• [Supplied records]
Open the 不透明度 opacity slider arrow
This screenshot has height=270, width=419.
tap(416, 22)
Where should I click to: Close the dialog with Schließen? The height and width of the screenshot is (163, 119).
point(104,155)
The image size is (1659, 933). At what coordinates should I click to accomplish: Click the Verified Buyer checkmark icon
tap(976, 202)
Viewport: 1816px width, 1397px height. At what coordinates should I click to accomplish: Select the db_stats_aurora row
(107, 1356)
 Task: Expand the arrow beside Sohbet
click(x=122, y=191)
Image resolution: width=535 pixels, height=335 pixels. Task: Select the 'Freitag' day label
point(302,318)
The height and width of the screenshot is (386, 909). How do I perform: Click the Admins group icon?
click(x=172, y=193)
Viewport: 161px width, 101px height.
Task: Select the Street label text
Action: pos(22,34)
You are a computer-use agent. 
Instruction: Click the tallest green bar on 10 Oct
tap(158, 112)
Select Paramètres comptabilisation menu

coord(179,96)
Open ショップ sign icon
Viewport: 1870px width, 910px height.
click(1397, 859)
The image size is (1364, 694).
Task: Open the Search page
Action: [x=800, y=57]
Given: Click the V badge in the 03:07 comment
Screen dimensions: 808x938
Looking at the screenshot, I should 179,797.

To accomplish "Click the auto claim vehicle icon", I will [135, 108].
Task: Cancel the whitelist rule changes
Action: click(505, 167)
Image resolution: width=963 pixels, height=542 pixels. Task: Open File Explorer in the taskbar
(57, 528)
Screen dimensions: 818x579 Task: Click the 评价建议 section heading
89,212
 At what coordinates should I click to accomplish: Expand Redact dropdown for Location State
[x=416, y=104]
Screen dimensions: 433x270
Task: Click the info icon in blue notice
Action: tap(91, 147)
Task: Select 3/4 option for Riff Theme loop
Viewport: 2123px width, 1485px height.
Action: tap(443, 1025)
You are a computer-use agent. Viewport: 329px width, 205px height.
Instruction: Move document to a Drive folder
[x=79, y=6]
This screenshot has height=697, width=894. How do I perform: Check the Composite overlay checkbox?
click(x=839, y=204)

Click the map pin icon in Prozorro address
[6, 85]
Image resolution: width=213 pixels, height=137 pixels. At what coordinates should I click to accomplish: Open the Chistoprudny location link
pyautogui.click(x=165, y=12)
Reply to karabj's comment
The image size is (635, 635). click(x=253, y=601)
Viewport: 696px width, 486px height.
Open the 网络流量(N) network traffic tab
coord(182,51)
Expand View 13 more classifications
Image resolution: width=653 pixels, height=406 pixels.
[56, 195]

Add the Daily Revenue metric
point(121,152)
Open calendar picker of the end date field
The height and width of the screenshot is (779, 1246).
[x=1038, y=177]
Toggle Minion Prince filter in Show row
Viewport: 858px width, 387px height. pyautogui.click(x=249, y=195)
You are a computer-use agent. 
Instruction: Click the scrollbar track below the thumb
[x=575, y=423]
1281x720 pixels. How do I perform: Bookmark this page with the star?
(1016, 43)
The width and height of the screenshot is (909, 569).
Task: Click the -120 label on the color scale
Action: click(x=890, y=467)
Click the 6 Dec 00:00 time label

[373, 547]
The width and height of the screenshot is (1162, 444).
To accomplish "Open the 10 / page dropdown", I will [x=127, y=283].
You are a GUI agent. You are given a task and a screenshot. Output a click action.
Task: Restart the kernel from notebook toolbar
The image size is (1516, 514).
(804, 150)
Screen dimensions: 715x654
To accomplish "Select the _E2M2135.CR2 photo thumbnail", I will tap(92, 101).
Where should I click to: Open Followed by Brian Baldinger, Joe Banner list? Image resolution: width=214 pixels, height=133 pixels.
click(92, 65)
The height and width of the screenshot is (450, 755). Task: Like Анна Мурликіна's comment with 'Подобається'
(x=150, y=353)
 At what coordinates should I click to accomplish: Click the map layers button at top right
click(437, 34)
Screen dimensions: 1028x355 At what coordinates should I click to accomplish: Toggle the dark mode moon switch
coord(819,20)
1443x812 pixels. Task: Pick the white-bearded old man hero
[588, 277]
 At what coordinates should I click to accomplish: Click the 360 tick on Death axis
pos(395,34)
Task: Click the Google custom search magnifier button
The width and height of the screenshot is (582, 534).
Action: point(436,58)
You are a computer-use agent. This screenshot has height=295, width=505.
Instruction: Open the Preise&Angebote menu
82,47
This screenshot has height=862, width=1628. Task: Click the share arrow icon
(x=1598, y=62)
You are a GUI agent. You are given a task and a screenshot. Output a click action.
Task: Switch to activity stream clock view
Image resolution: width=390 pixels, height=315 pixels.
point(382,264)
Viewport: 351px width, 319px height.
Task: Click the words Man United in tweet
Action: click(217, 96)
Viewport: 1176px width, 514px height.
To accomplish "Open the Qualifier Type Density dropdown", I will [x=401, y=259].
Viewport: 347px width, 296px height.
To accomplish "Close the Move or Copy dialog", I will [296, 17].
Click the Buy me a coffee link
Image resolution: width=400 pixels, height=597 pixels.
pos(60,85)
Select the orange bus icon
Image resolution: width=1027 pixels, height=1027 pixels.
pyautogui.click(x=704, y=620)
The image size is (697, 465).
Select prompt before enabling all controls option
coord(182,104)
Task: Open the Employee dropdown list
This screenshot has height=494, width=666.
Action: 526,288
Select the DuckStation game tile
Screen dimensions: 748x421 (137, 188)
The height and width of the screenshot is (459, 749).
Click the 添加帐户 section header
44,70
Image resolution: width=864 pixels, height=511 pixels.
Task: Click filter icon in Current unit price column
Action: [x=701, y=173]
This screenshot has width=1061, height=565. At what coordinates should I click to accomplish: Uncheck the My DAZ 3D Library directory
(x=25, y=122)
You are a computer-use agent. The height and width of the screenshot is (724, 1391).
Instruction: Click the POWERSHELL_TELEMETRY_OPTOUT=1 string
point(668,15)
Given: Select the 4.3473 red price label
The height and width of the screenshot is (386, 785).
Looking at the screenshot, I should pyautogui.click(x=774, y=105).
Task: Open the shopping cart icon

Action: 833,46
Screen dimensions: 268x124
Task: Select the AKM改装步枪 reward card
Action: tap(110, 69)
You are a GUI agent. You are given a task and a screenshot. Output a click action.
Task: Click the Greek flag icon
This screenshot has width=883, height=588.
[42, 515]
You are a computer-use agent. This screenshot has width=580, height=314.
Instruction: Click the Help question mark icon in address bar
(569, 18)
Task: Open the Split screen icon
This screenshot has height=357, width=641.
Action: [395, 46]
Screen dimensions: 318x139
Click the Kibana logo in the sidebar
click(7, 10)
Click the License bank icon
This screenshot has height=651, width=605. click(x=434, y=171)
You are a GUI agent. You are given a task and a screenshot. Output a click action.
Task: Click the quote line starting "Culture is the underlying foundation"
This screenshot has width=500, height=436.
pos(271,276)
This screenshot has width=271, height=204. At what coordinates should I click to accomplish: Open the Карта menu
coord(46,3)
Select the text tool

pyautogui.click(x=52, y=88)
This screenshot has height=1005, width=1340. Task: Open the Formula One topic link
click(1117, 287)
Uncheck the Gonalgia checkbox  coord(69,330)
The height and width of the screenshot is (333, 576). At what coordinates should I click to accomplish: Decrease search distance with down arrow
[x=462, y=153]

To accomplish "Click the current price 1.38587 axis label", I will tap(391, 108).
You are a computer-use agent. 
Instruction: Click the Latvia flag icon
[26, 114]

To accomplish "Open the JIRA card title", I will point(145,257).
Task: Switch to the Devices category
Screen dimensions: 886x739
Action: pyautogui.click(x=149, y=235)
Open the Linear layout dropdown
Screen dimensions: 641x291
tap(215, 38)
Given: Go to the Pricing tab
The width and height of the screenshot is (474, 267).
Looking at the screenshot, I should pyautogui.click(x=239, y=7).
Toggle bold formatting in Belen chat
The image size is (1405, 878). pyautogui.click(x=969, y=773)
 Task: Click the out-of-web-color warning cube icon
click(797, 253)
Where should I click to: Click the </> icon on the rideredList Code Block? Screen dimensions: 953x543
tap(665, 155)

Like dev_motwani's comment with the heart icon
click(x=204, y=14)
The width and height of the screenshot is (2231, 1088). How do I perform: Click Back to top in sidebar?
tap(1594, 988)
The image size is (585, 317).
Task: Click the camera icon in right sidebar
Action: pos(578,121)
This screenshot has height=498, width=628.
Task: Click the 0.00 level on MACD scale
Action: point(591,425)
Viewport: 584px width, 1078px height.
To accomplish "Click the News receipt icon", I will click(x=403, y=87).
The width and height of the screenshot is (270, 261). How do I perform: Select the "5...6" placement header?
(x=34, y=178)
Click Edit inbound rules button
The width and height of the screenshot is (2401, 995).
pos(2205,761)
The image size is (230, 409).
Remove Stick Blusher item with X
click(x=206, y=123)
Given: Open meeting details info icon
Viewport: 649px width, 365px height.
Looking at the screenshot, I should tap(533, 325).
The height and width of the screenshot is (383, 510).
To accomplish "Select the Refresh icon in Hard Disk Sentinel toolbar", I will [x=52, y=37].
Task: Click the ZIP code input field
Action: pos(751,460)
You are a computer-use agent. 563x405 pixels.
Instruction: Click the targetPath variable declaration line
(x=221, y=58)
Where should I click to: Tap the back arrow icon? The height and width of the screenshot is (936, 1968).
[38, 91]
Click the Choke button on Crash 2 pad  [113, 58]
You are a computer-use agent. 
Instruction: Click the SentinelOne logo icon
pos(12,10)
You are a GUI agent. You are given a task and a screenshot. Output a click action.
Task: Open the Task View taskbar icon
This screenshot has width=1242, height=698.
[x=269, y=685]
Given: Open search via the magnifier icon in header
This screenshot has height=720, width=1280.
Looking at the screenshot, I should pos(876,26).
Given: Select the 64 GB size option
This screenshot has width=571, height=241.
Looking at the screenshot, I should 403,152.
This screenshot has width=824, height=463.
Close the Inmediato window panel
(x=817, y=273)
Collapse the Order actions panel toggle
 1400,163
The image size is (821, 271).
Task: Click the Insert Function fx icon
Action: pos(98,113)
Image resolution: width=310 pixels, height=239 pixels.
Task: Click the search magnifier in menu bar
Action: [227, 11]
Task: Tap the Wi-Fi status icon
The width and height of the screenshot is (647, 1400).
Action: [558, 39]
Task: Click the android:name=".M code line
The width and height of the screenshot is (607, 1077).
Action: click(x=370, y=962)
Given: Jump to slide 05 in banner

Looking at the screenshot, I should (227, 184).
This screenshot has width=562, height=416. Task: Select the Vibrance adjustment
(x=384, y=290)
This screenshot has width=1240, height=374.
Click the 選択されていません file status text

• [Your goal] Rewrite the lines beginning with the one containing "At what coordinates should I click to accomplish: Click the 360" and continuing through the one containing "(x=1598, y=62)", swapping "magnifier" for "lens" and changing nothing else.

• [Expected answer]
 At what coordinates should I click to accomplish: Click the 360 tick on Death axis
pos(395,34)
Task: Click the Google custom search lens button
The width and height of the screenshot is (582, 534).
Action: point(436,58)
You are a computer-use agent. This screenshot has height=295, width=505.
Instruction: Open the Preise&Angebote menu
82,47
This screenshot has height=862, width=1628. Task: Click the share arrow icon
(x=1598, y=62)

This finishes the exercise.